-------- Text segment --------
Found in 2004 and with now nineteen locations, many have heard of Pacific Workplaces, especially those involved in coworking. They generally do not use the word “coworking” to describe their spaces, except for their newest NextSpace addition in Berkeley (as seen in the photo). In their virtual tours, there is an emphasis on “not sacrificing image or connectivity.” While many coworking spaces have a trendy and more casual image, Pacific Workplaces maintains professionalism with a sleek simplistic style. The reason being; they started off as business centers. Scott Chambers, co-founder and chief operating officer, is also the president of GWA, Global Workspace Assocation.
As mentioned in the Pacific Workplaces blog, CEO Laurent Dhollande, also co-founder, grew up in France, worked for the UN in Africa, went back to Europe in the Netherlands, and then settled in California, where his wife is originally from. In his interview on the Last Rush Hour podcast, he explains working from home made it difficult to concentrate for himself. He wanted the warmth of people, and believes people learn through interaction. This is certainly something he and Scott Chambers have in common. In Jamie Russo’s Everything Coworking podcast, Chambers states “People want more out of their workspace. They want social interaction. And that’s what I’m trying to bring to the business center.” Chambers describes initial fear around competition when starting business centers that actually turned into bringing more awareness and validation, which was in turn great for his business. He also says that Pacific Workplaces was re-branded from its original name, Pacific Business Centers, placing a higher value on human interaction and networking. These two come from totally different backgrounds in terms of where they’ve been. Dhollande from living in Europe and Africa, and Chambers being a Bay Area native have brought two different perspectives together. This is the very root of coworking. A foreigner can learn a lot from a local, and someone local can learn from someone who has lived in other parts of the world. It’s no wonder they make such a great team.
--------
■ Work task A
According to the text on Pacific Workplaces, what was the company's original name before it was re-branded?
■ Work task B
Continue the text on Pacific Workplaces and its founders from the point where it stops.
-------- Extracted material --------
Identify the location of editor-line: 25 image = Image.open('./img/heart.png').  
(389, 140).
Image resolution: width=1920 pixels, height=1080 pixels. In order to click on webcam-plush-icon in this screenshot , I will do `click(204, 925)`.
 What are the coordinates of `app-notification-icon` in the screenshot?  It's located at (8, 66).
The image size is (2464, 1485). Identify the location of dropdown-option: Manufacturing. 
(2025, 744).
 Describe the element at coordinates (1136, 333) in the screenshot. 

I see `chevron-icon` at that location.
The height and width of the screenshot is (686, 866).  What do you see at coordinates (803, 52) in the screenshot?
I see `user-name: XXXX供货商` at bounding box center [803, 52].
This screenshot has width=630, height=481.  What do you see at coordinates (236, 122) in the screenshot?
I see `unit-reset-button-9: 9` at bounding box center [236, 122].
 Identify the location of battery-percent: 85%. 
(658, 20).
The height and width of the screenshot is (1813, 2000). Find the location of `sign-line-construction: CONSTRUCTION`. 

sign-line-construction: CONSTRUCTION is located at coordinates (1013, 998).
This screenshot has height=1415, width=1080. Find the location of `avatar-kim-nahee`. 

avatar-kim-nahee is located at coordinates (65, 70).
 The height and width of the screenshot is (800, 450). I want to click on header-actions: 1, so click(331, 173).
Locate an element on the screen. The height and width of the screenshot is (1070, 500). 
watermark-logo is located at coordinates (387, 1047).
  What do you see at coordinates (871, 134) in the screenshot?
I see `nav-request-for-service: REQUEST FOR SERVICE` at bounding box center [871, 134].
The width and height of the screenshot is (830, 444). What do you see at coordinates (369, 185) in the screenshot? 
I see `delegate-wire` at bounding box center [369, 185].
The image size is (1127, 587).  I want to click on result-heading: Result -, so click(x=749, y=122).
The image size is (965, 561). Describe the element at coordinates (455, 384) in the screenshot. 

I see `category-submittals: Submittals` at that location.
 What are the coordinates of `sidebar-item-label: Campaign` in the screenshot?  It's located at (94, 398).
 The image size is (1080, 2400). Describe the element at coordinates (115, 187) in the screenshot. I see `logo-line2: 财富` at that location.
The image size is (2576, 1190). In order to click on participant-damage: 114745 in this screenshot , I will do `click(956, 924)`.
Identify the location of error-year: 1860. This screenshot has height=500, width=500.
--------
■ Exercise result A
Pacific Business Centers

■ Exercise result B
Not only are the two founders of Pacific Workplaces a prime example of what comes out of coworking, but the recent transition into NextSpace locations is also a serendipitous way of bringing different worlds together. In the Pacific Workplaces blog on this topic, Dhollande expresses, “The NextSpace experience will be a great source of inspiration for the rest of the Pacific Workplaces portfolio, which I foresee will permeate throughout the group by osmosis and with the sharing of best practices.” Many NextSpace members will remain at these locations as well as the set up, which certainly does mean the two company’s cultures will be meshing. All NextSpace locations use SphereMail as their virtual office provider, too. We’re ecstatic to now serve Pacific Workplaces San Francisco and Pacific Workplaces Berkeley. It’s a great collaboration and we’re excited to see what’s next for Pacific Workplaces as a whole.